[start of Page extract]
You have yet to correctly identify any error in my
proof or Dale Hall's. I, on the other hand, have
zeroed in on the error in your argument.

>
> > > Now the actual expression in the paper is just a little more
> > > sophisticated, but that's basically what's done in the paper.
>
> And I've given the expression this time.
>
>
> > > I point out that Nora Baron buried her assertion in quite a bit of
> > > verbiage.
> > >
> >
> > It's not buried. It's right there in plain English and math.
> >
>
> The readers can judge for themselves.
>


Absolutely.


> > > > Perhaps for you it is a kind of 'pons asinorum.' Do you
> > > > remember that from geometry? Anyway, it leaves you stuck thinking
> > > > you have a valid proof, not understanding why you don't;
> > > > thinking mathematicians are all stupid liars, avoiding what has
> > > > cursed you for 8 years.
> > >
> > > Looks to me like you're desperate Nora Baron or you wouldn't have
> > > buried your supposed objection in so many words where it looks like
> > > you're trying to psyche me out.
> > >
> > > > 8 years: it's quite sad. You have learned a little math in
> > > > that time. You have learned what a ring is, what algebraic
> > > > numbers are, what algebraic integers are, what fields are, a tiny
> > > > bit of Galois theory. You have learned about congruences, Fermat's
> > > > Little Theorem, the fact that there are no primes in the algebraic
> > > > integers, the fact that the AIs are infinitely divisible. You
> > > > have learned a bit about permutations. Maybe you know a little
> > > > about conjugates. You know what units are.
> > >
> > > Now if you had an actual error in my paper, what's with all the
> > > rhetoric?
[end of Page extract]
> Exercise task 1
Translate this sentence from the forum thread into Spanish: "It's right there in plain English and math."
[start of Supplied data]
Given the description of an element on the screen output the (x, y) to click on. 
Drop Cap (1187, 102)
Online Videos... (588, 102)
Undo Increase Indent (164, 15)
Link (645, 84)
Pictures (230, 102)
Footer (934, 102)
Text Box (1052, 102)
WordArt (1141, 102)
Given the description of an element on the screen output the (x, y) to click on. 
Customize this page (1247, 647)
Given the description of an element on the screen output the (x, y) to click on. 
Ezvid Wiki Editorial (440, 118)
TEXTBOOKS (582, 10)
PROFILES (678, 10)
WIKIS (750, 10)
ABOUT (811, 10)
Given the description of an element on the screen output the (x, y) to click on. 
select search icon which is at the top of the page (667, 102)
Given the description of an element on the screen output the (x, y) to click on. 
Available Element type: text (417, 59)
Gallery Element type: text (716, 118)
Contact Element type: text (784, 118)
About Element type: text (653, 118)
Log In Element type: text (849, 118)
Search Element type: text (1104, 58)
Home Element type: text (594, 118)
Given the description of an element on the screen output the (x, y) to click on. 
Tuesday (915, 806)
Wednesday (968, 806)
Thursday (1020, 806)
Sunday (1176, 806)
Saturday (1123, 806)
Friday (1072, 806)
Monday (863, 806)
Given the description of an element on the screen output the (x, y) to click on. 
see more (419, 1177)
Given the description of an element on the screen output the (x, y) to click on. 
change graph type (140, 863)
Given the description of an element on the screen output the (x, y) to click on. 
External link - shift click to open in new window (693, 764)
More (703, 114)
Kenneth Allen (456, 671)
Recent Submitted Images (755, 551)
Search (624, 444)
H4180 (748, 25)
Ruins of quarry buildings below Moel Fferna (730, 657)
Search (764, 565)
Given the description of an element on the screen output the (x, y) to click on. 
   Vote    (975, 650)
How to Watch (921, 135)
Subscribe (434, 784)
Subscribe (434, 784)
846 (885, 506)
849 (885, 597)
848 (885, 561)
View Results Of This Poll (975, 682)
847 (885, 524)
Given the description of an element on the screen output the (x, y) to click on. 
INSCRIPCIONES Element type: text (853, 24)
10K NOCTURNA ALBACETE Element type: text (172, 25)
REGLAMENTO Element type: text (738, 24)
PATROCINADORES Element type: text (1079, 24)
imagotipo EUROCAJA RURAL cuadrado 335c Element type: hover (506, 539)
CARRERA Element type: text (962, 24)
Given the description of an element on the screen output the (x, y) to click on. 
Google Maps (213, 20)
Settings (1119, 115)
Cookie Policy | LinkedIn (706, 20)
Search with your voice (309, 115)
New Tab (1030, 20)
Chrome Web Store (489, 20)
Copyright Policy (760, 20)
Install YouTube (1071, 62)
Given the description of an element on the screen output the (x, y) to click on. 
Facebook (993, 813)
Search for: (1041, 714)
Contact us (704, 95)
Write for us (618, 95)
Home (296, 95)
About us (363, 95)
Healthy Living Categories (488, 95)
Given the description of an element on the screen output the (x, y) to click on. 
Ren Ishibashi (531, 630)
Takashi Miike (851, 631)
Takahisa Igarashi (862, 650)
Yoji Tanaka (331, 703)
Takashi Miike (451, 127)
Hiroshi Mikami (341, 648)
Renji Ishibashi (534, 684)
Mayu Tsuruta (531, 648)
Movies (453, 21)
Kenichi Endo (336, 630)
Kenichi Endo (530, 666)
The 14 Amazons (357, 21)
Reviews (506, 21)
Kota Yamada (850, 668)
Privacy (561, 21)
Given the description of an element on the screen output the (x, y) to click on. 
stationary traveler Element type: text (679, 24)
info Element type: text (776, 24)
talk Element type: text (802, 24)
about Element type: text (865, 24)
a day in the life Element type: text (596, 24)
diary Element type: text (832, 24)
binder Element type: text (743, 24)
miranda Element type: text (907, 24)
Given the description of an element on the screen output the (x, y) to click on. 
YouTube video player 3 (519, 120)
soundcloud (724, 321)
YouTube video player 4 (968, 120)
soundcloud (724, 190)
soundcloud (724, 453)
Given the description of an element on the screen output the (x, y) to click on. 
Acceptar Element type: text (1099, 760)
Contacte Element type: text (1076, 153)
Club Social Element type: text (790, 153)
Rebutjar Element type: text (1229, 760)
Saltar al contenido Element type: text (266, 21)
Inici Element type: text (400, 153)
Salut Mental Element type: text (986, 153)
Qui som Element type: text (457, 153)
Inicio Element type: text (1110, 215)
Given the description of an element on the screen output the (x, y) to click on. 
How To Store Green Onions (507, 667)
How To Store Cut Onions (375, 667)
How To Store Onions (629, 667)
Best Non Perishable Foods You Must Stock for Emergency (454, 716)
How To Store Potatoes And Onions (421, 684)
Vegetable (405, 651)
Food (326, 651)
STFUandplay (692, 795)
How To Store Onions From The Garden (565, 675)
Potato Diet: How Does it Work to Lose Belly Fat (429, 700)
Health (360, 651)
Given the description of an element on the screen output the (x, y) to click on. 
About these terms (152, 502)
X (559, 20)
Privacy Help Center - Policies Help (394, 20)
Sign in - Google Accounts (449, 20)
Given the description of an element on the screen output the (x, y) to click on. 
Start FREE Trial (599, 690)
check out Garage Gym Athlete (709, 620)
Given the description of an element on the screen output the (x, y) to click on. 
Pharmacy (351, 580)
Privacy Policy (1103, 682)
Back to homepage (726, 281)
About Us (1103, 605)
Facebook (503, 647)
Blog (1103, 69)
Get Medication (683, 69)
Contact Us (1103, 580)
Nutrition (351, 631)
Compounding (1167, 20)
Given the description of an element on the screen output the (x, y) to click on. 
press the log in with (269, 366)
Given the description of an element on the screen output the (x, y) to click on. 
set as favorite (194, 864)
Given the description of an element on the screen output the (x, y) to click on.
[end of Supplied data]
> Exercise task 2
Rewrite the listing from its first line through the line containing "Contact Element type: text (784, 118)" as a Markdown table with the columns Row and Listing line, leaving out any blank lines.

> Task response 1
Está justo ahí, en inglés sencillo y en matemáticas.

> Task response 2
| Row | Listing line |
|---|---|
| 1 | Given the description of an element on the screen output the (x, y) to click on.  |
| 2 | Drop Cap (1187, 102) |
| 3 | Online Videos... (588, 102) |
| 4 | Undo Increase Indent (164, 15) |
| 5 | Link (645, 84) |
| 6 | Pictures (230, 102) |
| 7 | Footer (934, 102) |
| 8 | Text Box (1052, 102) |
| 9 | WordArt (1141, 102) |
| 10 | Given the description of an element on the screen output the (x, y) to click on.  |
| 11 | Customize this page (1247, 647) |
| 12 | Given the description of an element on the screen output the (x, y) to click on.  |
| 13 | Ezvid Wiki Editorial (440, 118) |
| 14 | TEXTBOOKS (582, 10) |
| 15 | PROFILES (678, 10) |
| 16 | WIKIS (750, 10) |
| 17 | ABOUT (811, 10) |
| 18 | Given the description of an element on the screen output the (x, y) to click on.  |
| 19 | select search icon which is at the top of the page (667, 102) |
| 20 | Given the description of an element on the screen output the (x, y) to click on.  |
| 21 | Available Element type: text (417, 59) |
| 22 | Gallery Element type: text (716, 118) |
| 23 | Contact Element type: text (784, 118) |